At its core, the server offers stable resources for Issues, Projects, Users, and Time Entries. Each resource is backed by a set of tools that map directly to common Redmine operations: searching with filters, creating new records with custom fields, updating existing entries, and deleting when necessary. The tools are designed to be intuitive for both developers and end users; for example, the Search Issues tool accepts parameters like project ID, status, or assignee and returns a concise list of matching tickets. This level of abstraction eliminates boilerplate code, reduces API‑level errors, and ensures consistent data formatting across all interactions.

Key capabilities include:

  • Fine‑grained filtering: Search by project, status, assignee, date ranges, or custom fields.
  • Full CRUD support: Create, update, and delete issues, projects, time entries, and users (the latter requiring admin rights).
  • Custom field handling: Automatically maps Redmine’s flexible custom fields to structured inputs, preserving metadata.
  • Administrative operations: Exposes privileged actions such as listing or modifying users, with clear permission checks.
  • Robust validation: Uses the MCP SDK and schemas to validate request payloads, preventing malformed requests.

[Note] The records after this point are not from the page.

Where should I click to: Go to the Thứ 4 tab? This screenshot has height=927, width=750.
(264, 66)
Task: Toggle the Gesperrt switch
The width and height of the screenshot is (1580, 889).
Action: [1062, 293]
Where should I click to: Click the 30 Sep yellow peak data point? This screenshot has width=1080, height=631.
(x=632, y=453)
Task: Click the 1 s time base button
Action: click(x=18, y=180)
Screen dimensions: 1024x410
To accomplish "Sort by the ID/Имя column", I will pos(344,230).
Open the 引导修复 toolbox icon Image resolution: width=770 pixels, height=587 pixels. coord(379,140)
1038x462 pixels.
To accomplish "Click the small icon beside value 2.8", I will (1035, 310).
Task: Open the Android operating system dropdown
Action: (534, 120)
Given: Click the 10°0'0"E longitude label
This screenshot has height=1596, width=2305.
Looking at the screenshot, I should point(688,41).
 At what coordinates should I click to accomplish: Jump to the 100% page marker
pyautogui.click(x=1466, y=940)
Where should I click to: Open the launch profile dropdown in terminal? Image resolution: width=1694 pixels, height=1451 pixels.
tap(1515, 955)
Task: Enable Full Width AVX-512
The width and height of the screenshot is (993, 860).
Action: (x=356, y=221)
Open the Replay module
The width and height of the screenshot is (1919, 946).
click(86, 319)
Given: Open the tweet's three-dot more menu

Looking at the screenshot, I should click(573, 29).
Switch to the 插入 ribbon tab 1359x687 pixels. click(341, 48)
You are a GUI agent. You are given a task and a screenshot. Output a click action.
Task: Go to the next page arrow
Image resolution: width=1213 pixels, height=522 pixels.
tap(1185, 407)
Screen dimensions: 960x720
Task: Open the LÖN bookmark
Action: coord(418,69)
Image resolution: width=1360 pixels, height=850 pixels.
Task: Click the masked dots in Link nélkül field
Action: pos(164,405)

Real‑world scenarios where this server shines include:

  • Agile teams: An AI assistant can pull sprint backlogs, suggest task assignments, or log time entries on the fly while developers are in a chat session.
  • Project onboarding: New contributors can ask the assistant to create project modules, set up trackers, or archive old projects without touching the UI.
  • Reporting: Generate time‑entry summaries or issue status reports automatically, feeding data into dashboards or email notifications.
  • Automation pipelines: Trigger Redmine updates from CI/CD workflows or chatops commands, ensuring that build failures or deployment notes are logged as issues.

Integration into existing AI workflows is straightforward. A developer configures the server’s command, arguments, and environment variables (Redmine host and API key) in the client’s MCP configuration file. Once running, the server exposes its tools over the MCP protocol; an LLM can then invoke them using natural language, and the server translates those calls into authenticated REST requests. The result is a seamless, conversational bridge between human intent and project management data, enabling developers to focus on code while the AI handles ticketing and tracking tasks.